No, you're not exaggerating; you're underestimating the seriousness of the situation and missing important safeguarding red flags. As others have rightly pointed out, you're being incredibly naive about both the man's relationship with your son and the risks involved in it.
You repeatedly say you "know" your son isn't being groomed because you know the man and because your son would "tell you". In reality, many children do not disclose abuse or exploitation, often because they've been manipulated, threatened, or don't even realise what's happening is wrong. Trust in the perpetrator is a common grooming tactic.
You dismiss the possibility of county lines or other criminal exploitation because you think it would be "obvious" to you. In reality, exploitation is often subtle and hidden, and a family member can be a perpetrator.
You use "I know him" and "he's family" as if this eliminates risk. Statistically, most abuse and exploitation comes from someone the child and family know and trust.
You equate length of acquaintance with safety, ignoring the fact that abusers often use familiarity to gain access to children without suspicion.
You normalise the idea of a man with three daughters of his own repeatedly taking a 10-year-old unrelated boy out alone, with no clear activity plan and often just "wherever he is going".
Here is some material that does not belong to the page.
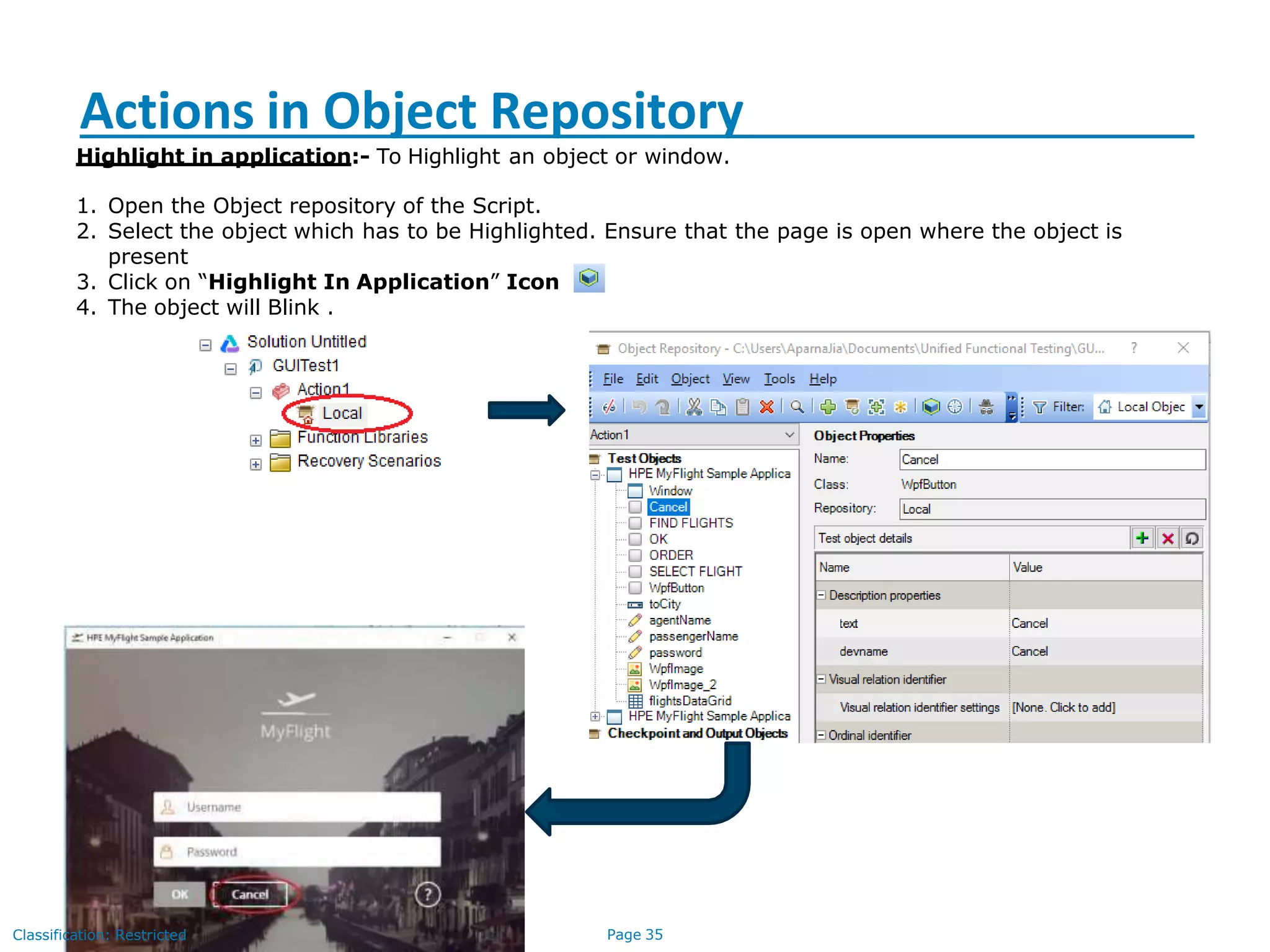Open the Tools menu
Viewport: 1270px width, 952px height.
(x=779, y=379)
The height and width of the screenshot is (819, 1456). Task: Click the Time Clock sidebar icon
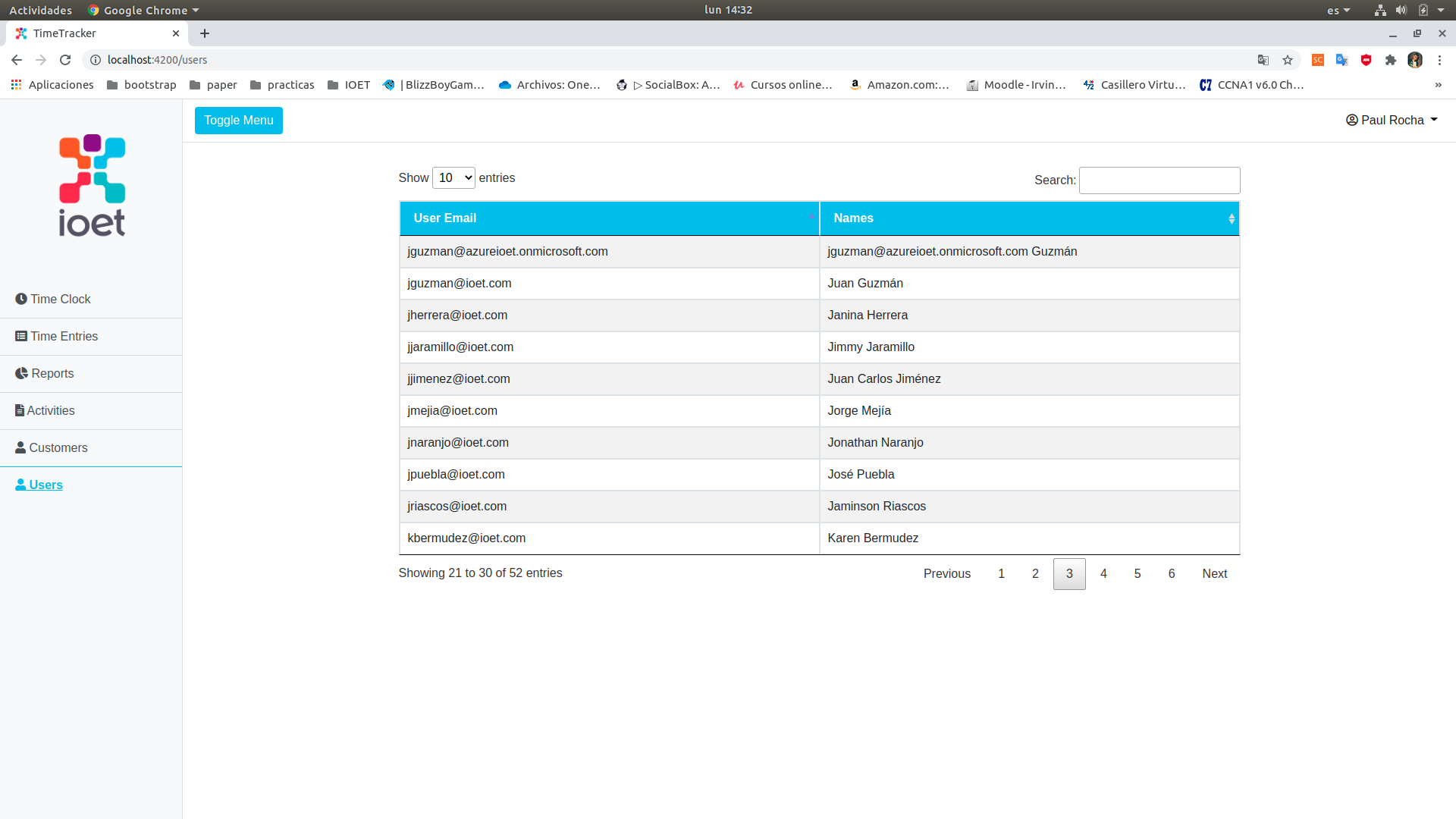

You see the gender difference ("my son is a boy") as a benign reason for this relationship, ignoring that it's unusual for a non-parent adult male to prefer one-on-one time with another family's child over his own children.
You didn't push for details from police, your son, or the boyfriend about what happened in the house. A safeguarding-minded parent would want full clarity to assess ongoing risk.
You chose "it's best he forgets" instead of gathering a full, accurate account, which risks missing critical safeguarding information.
You refused to get police contact details, forfeiting an opportunity to understand the nature of the "disturbance" and who else was present.
He took your child to a "random" house where a violent disturbance occurred. He then left your child there, hidden and terrified, and did not retrieve him. This is extreme negligence at best, yet you still say, "he's not perfect but I know he'd never harm my child".
He offered a large gift (a bike) immediately after - a classic grooming or appeasement tactic - but you interpret this only as guilt.
You refused to give the boyfriend's name to police, even though he abandoned your son in a violent environment. This undermines any safeguarding investigation.
You seem more concerned about "family fall-out" than ensuring there's no ongoing risk to your child or other children in the family.
You say you will not "question" your son further, even though further gentle questioning might reveal important information about the environment, people present and any prior similar incidents.
You shut down any suggestion of external help (e.g., talking to a psychologist) despite your child experiencing a traumatic event.
You react with hostility to others raising legitimate safeguarding concerns, interpreting them as personal insults instead of professional red flags.
You have not considered that this man may present a risk to other children in the family or community.
You dismiss speculation about drugs or other criminal activity because "I don't think it was drug-related" without any factual basis, when police involvement in a violent disturbance at a private house is a significant risk indicator.
You are focusing on moving on and "forgetting" rather than on ensuring a full safeguarding response and learning exactly what happened.
You place more emphasis on defending the man's character and correcting "assumptions" than on proactively ensuring no repeat incident.
In conclusion, you may think that because you've known this man for years and your son seems "fine" now, the matter is closed. But safeguarding is about recognising that harm and exploitation can happen without immediate visible signs, often at the hands of trusted people. Right now, you are protecting an adult's reputation more than you are protecting your son's long-term safety. The risk isn't just about this one incident. It's about an ongoing pattern of unsupervised, unexplained access to your child, combined with secrecy and unsafe environments. If you want to protect your son, you need to treat this as a serious safeguarding incident, cooperate fully with the police, and gather as much detail as possible about what happened.